A general rule of thumb is that if a smooth function is a solution in a weak sense, then it is a solution in the classical or strong sense.
If you want smoothness down to $t=0$ or even for $t<0$, it's a different ball game and depends on the regularity of $u_0$.
In general, to see the regularity of a function produced by the Fourier transform, look at the decay of the Fourier transform. You found that $u(\cdot,t)$ is the inverse Fourier transform of $e^{-|k|^2t}\hat u_0(k)$. This means that the decay on the Fourier side is greatly improved as compared to $u_0$. When the Fourier transform decays faster than any power of $|k|$, the function is smooth.
The Fourier method in itself does not assume that the solution is a classical one.

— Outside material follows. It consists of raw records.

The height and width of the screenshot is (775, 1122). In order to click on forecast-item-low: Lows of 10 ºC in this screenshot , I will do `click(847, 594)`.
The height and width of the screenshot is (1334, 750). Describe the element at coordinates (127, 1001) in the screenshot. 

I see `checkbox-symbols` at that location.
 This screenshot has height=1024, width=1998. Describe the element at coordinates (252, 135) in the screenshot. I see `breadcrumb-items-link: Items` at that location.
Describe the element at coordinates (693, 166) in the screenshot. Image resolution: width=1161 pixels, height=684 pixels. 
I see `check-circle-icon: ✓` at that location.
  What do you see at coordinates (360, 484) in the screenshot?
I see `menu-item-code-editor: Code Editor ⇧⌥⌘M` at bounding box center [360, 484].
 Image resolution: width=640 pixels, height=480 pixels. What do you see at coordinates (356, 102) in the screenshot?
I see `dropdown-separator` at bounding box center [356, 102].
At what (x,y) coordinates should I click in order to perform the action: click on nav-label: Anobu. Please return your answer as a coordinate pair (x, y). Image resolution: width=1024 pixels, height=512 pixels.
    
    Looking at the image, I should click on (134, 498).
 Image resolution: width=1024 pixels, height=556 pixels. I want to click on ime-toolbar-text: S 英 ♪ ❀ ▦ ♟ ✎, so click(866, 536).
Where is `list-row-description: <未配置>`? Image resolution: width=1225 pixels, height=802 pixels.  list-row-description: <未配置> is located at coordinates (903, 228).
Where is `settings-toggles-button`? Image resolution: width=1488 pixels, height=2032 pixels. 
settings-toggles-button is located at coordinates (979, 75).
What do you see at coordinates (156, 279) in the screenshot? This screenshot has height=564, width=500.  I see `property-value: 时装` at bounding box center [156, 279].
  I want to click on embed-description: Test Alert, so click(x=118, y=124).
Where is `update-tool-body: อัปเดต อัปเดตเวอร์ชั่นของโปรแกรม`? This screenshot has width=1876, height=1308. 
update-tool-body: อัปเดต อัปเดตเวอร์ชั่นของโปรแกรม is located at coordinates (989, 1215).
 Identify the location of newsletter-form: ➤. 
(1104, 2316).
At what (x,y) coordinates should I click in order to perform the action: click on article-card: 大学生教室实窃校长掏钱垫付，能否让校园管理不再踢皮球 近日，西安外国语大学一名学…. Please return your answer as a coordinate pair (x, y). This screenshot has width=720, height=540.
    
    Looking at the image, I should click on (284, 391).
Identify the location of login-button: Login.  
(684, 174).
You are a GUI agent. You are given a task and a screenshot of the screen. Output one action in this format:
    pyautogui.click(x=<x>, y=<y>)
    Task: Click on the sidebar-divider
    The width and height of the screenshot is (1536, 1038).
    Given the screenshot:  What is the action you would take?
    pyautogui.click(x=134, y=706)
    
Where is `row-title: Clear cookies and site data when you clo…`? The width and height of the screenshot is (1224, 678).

In principle, it is enough that $u$ solves the PDE in the sense of, say, Schwartz distributions. The way differentiation turns into multiplication by polynomials works for these distributions even though differentiation is defined weakly. Distribution-valued ODEs (like $\partial_t\hat u=-|k|^2\hat u$) require some care to set up and solve properly, but it can be done. As long as your function class turns weak derivatives to polynomials upon Fourier transform, the method is fine for weak solutions. Or if you can use test functions (in the definition of a weak solutions) that resemble $e^{ik\cdot x}$, you can use the definition directly. And it may sometimes happen that the Fourier transform method is not always perfectly justified, but it leads to a good guess for a solution which can be proven correct and unique by other means.